No. However, it likely is a boiled-down version of Abelard's saying in the Sic et Non:

Dubitando quippe ad inquisitionem venimus; inquirendo veritatem percipimus.

"By doubting indeed we come to the inquiry; and by inquiring, we perceive the truth."

As you'll note from the comments of the above link, you'll see a reference to Cicero Tusc. Disp. 1.30.73. It's not there, but there is a similar sentiment:

(Loeb translation provided)

Itaque dubitans, circumspectans, haesitans, multa adversa reverens tamquam in rate in mari immenso nostra vehitur oratio.

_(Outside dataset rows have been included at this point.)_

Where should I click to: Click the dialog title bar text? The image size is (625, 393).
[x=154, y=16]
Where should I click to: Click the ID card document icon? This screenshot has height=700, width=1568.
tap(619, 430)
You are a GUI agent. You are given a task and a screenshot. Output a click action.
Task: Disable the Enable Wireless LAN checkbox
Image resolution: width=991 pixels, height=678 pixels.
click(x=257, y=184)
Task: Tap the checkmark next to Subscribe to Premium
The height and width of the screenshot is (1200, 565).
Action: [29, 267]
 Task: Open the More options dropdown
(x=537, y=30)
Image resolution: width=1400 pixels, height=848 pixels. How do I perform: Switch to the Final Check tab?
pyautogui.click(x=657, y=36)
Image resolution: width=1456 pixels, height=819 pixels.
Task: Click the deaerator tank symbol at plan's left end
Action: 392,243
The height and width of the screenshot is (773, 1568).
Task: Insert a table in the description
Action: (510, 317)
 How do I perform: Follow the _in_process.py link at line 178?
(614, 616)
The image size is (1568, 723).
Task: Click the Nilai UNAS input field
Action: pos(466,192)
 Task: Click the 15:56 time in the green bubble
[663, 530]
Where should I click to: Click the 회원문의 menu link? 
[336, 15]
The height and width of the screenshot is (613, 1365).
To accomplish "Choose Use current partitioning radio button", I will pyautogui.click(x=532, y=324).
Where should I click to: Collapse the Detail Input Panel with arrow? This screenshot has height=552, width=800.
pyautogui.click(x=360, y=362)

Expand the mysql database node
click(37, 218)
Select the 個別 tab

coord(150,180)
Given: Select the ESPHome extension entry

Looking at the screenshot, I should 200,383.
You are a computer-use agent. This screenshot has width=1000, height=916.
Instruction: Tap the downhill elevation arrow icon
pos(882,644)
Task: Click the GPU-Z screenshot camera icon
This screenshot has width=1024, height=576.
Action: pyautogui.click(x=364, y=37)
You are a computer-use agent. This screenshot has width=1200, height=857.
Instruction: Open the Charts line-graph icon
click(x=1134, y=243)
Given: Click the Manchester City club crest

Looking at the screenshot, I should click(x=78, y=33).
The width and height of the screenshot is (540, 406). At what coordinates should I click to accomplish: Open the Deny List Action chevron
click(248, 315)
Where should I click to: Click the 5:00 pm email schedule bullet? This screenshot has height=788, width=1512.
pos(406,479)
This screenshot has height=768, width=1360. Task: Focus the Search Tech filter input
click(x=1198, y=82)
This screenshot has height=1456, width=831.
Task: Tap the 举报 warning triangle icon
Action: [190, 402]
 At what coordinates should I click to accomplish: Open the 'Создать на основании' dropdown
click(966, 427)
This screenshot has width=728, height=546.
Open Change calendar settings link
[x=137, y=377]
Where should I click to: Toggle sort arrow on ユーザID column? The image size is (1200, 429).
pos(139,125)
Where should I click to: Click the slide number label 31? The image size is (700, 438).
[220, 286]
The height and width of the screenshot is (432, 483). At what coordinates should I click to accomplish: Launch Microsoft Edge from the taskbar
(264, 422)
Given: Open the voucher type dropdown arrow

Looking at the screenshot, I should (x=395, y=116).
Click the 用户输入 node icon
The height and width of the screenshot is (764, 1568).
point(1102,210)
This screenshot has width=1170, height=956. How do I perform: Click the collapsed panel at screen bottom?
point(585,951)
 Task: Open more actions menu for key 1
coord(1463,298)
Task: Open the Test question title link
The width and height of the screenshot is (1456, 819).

And so doubting, watching, wavering, fearing many an adverse chance, our argument is drive as if on a skiff in a boundless sea.

It's a similar sentiment, but it's by no means the same.

  • 2
    Thank you for your quick and very helpful answer! (The first link in particular will certainly prove very useful next time I need to check a citation.) Commented Jan 19, 2017 at 22:31
  • @FlorentMichel You're very welcome! PHI is an absolute godsend.
    – cmw
    Commented Jan 19, 2017 at 22:32
  • That is really nice to learn about. Thanks.
    – ktm5124
    Commented Jan 19, 2017 at 23:48

As a supplement to the accepted answer, there is actually a passage in which Cicero expresses a contradictory opinion.

The context is that Simonides, who was asked to explain "quale sit deus," said he would respond in one day. As each day ended, though, he would ask for another day, explaining, "Quanto diutius considero tanto mihi spes videtur obscurior." Cicero comments:

Sed Simoniden arbitror...quia multa venirent in mentem acuta atque subtilia, dubitantem quid eorum esset verissimum desperasse omnem veritatem. (Cicero, De Natura Deorum 1.60-61)

I believe that Simonides, as his mind considered many deep and subtle possibilities, despaired of finding any truth because he doubted which of these things was truest.